[maven] said:
I think ERP hit the nail on the head, 2xAA is for free - except for the memory overhead in the EDRAM, which requires the developer to have gotten up to speed with the tiled rendering approach implemented by Xenos, and launch games may simply not have had that "luxury".
There's more than the cost of bandwidth in the eDram, which let's face it, isn't really a cost since there's so much of it there (up to a point anyway).
The costs as far as I can see fall under a few different headings:
1) Computational cost on the daughter die, whatever it might be - intuitively, it seems to make sense that not doing any AA will be faster than doing 2xAA, and 2xAA will be faster than 4xAA.
2) Bandwidth cost on the daughter die - but again, there's so much of it there.
These are "normal" costs associated with any GPU's framebuffer. However with the eDram, and with anything from a 720p 32-bit frame with 2xAA upwards, there'll be tiling costs, which as far as I can make out, invoke further costs as per the previous conversation:
3) Some duplicate processing for polygons intersecting the division between one tile and another (those polys get processed to a point for both tiles)
4) Maintenance of display lists (large?), having the command processor checking commands that it may not be able to run etc.
5) GPU idle time during edram->memory copy of colour buffer (?)
6) A little consumption of main memory bandwidth.
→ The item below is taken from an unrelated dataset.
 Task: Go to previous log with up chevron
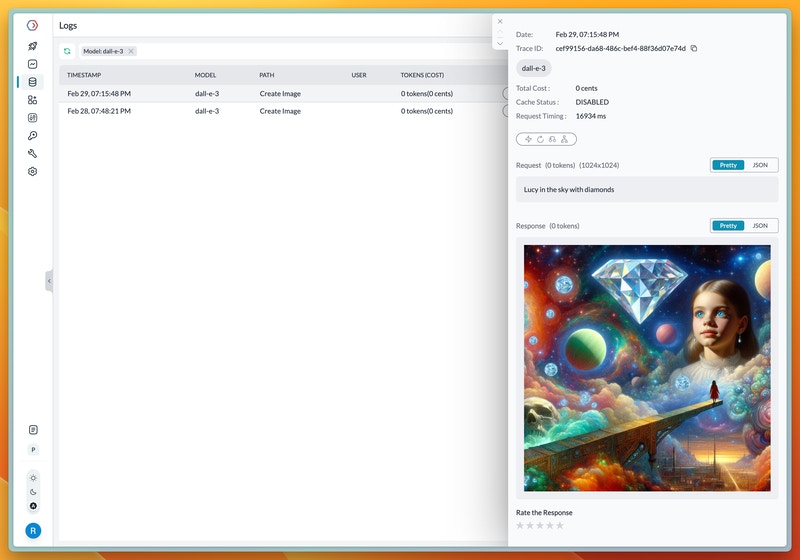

I figure on the lower end, FP10 720p at 30fps = 210 MB/s (or 1% of main memory bandwidth) to a higher end, FP16 1080i at 60fps = 712 MB/s. (or 3% of main memory bandwidth). If you don't have to write out the z-buffer too, that drops to 105MB/s (0.5%) on the low end and 475 MB/s (just over 2%) on the high end
(The last point may apply whether you are tiling or not, Dave's article mentions that "in some cases" the buffer can be sent straight to the DACs, I'm guessing perhaps if you aren't tiling that may be possible)
My question is what the performance costs we've seen claimed account for - all of this, or just some? Some of the above things are going to be very variable, even frame-to-frame.
edit - regarding other "effects", is it not correct that things like DOF, motion blur etc. are "done" on the parent die, in shaders? If that's the case, the daughter-die costs associated with those, then, would be fillrate and bw related, which suggests to me that the AA/tiling is more the issue. May well be wrong though..